Larry Bird must feel like there's nothing else he could have done to keep Lance Stephenson. He rented out a movie theater the minute the clock struck July 1 to show Stephenson and his family a short film about the guard's rise within the organization. The Pacers offered him $44 million over five years, a package with more guaranteed money than Stephenson was realistically going to see anywhere else. Bird supported him through everything, from his arrest shortly after the 2010 draft to the public scrutiny that came with his antics in the NBA playoffs.
NBA Free Agency
NBA Free Agency
It still wasn't enough. Stephenson chose to leave $17 million on the table when he accepted a three-year, $27 million offer from the Charlotte Hornets on Wednesday morning. He'll be paid slightly more annually per year and will have the ability to reach free agency sooner when the salary cap should rise after the league's new TV contract.
The annual compensation was similar. If Indiana was ready to give Stephenson a five-year deal, Bird likely would have matched the terms of the contract he would eventually sign in Charlotte. For Stephenson, this wasn't about money as much as it was a chance to grow as a player. It seems pretty obvious now that Stephenson didn't want to be in Indiana as badly as the team's front office wanted him to remain.
It makes sense for an emerging two-way who turns 24 years old later this offseason. Even as criticism poured in that Stephenson was a selfish player over the second half of the season, he still finished seventh on his own team in usage rate. For Stephenson to truly reach his potential, he couldn't continue to take a back seat to Paul George, David West and the rest of his veteran teammates in Indiana.

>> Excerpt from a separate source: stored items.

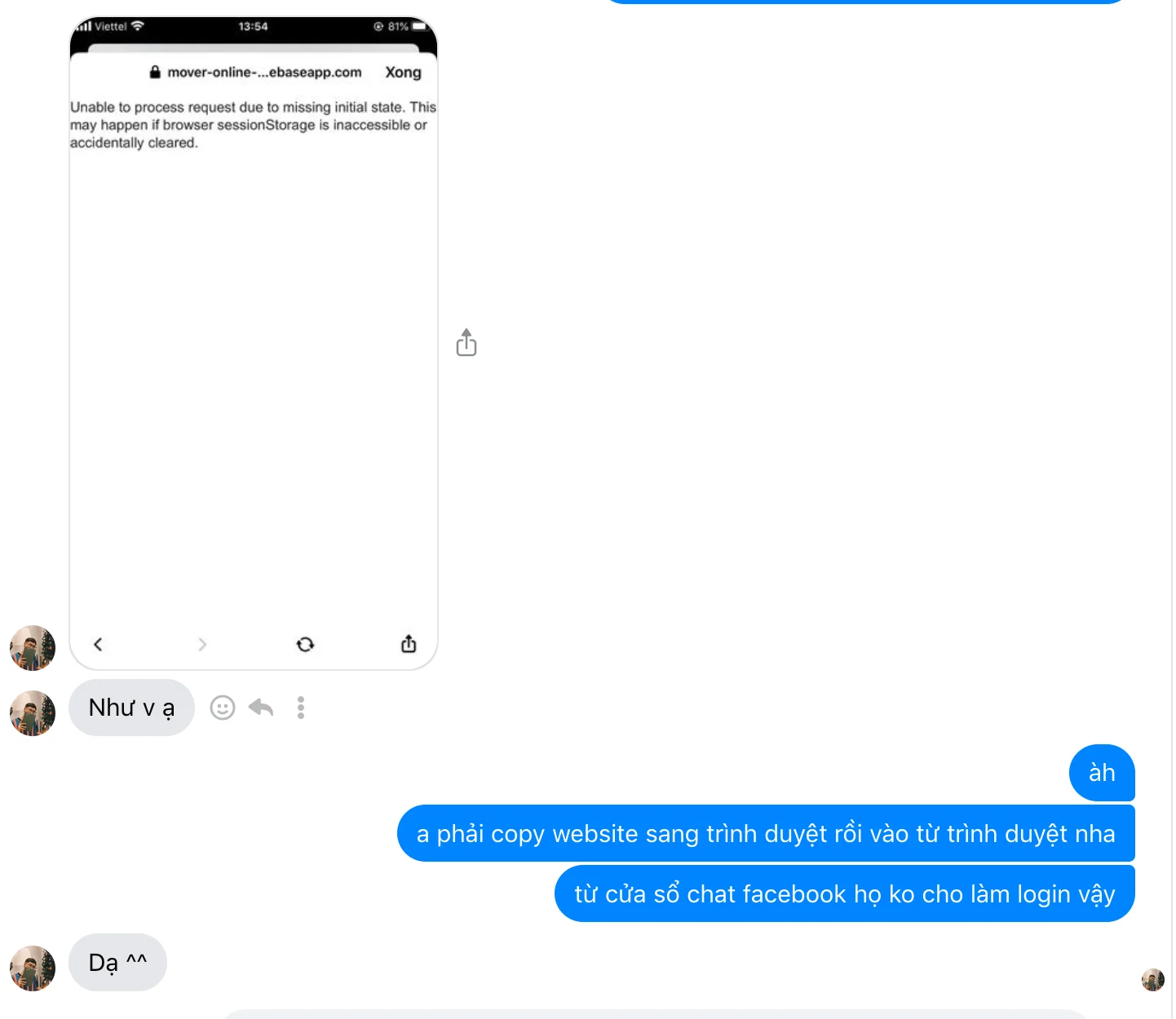Open the shared phone screenshot image
1176x1019 pixels.
coord(254,343)

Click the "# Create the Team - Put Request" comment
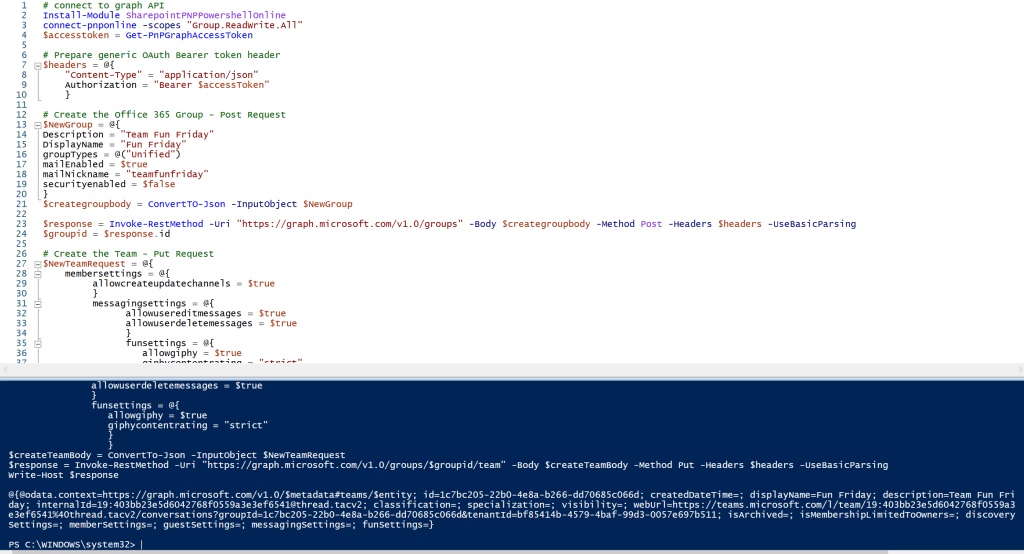[128, 254]
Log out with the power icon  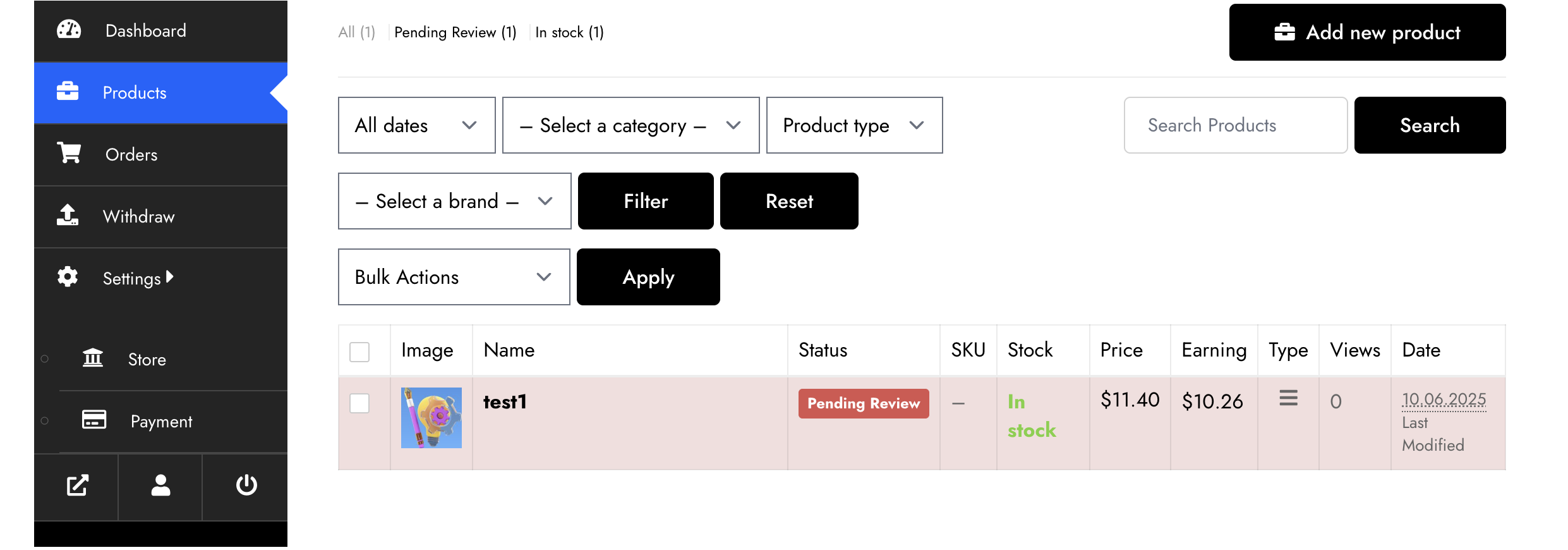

David West (left) and Paul George (right), Photo credit: Rob Carr/Getty Images
It's a story the NBA has seen many times before. Joe Johnson was a critical cog on the 2004 Phoenix Suns, but he didn't really start to shine until he became the man in Atlanta. James Harden couldn't crack the starting lineup over Thabo Sefolosha in Oklahoma City, but he quickly became one of the league's 15 best players once he got to Houston. Stephenson wants that same opportunity, and he thinks he'll get it in Charlotte. Johnson and Harden, after all, each have max contracts in their bank accounts.
The fit with the Hornets could be great. Coach Steve Clifford is a defense-first disciplinarian who should be able to reign in Stephenson's wild side a bit. Stephenson and Al Jefferson will form a nice inside-outside attack, with Michael Kidd-Gilchrist cutting on the baseline and Cody Zeller and Marvin Williams helping stretch the floor from the power forward spot.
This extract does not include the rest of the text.